You know that, under the hood, your favorite Python modelling libraries are using numerical methods for optimization. Now increase the efficiency of your models by deepening your understanding of scientific Python (SciPy and NumPy). We'll review sparse matrices, matrix decomposition, gradient descent & the Fourier Transform, plus write an algorithm from scratch using only NumPy/SciPy!
Building your first few scikit-learn models is gratifying, but where do you go from there? Gaining a deeper understanding of the numerical methods underlying your favorite modeling library is important for advancing in your data science career as it allows you to make more informed decisions about efficiency and run-time.

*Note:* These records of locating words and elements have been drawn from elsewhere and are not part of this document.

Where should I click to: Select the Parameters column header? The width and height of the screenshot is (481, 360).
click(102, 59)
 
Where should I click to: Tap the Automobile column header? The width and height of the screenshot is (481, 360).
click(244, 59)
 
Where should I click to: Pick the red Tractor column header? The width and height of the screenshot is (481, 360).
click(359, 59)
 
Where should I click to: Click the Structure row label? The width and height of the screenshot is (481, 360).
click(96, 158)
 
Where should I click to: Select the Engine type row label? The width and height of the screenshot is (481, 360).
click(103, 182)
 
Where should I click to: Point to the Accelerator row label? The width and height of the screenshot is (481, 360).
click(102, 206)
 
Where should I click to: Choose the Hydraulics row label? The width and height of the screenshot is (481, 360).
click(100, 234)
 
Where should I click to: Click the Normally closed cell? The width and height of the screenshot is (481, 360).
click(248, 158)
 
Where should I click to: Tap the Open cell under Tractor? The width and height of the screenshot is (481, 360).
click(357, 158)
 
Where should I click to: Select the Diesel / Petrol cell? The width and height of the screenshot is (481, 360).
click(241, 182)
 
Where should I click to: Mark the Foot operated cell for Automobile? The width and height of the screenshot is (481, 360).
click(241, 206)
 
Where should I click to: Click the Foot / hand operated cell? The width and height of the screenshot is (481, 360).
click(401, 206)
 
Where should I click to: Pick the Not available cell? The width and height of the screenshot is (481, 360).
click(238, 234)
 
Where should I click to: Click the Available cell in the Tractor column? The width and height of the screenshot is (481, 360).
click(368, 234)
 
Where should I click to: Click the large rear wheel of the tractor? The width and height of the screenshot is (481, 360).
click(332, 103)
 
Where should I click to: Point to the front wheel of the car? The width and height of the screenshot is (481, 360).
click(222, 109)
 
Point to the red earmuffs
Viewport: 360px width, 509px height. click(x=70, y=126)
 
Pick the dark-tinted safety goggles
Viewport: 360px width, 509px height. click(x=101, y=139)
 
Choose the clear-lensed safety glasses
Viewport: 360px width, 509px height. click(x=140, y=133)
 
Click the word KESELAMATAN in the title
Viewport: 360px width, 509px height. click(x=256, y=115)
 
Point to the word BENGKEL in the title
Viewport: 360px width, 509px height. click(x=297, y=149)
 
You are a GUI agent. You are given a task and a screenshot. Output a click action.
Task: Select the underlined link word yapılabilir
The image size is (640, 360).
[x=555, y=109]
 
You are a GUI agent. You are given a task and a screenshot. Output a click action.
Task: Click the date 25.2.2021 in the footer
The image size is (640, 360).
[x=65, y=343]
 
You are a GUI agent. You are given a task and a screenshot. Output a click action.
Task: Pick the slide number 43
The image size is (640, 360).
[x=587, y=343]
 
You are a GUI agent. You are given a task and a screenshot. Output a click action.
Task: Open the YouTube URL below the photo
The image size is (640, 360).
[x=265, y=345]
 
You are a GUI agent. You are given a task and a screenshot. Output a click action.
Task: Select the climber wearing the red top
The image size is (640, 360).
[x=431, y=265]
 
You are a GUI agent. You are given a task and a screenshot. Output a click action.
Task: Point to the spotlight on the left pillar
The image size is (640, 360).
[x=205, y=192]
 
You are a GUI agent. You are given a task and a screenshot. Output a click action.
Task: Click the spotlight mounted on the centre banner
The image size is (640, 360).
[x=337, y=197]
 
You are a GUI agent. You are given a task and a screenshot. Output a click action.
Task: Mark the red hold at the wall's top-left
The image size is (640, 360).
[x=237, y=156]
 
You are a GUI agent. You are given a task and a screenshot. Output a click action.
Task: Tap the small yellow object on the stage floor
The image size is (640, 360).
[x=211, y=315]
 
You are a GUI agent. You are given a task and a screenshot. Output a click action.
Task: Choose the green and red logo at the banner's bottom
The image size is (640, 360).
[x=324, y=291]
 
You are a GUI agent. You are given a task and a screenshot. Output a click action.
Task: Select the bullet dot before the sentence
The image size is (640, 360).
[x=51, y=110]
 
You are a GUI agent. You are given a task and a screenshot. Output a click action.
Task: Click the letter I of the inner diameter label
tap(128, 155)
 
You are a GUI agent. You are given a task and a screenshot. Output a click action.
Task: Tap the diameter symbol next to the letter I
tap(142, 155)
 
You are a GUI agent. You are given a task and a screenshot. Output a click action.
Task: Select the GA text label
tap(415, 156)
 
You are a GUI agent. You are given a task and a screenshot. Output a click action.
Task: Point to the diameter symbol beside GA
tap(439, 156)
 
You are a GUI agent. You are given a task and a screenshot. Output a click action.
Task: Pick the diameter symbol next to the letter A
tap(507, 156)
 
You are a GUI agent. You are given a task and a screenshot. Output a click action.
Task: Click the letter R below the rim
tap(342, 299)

Dive deep into the innards of the scientific Python stack (SciPy and NumPy) in a way relevant for data science, statistics and related numerical fields.
This tutorial will be have two parts: we'll spend 45 minutes reviewing numerical solution methods by hand, then dedicate 45 minutes to re-writing a popular machine learning algorithm from scratch using only NumPy and SciPy. In particular, we'll explore matrix decompositions for feature extraction and NLP, including topic modeling, plus gradient descent and the Fast Fourier Transform (FFT). We'll end by using NumPy and SciPy to code up PCA/LSA and gradient descent by hand! This should give you the confidence to dive deeper into the code base for Python machine learning libraries like SKLearn and give you the knowledge to start contributing to the development of machine learning open source Python software.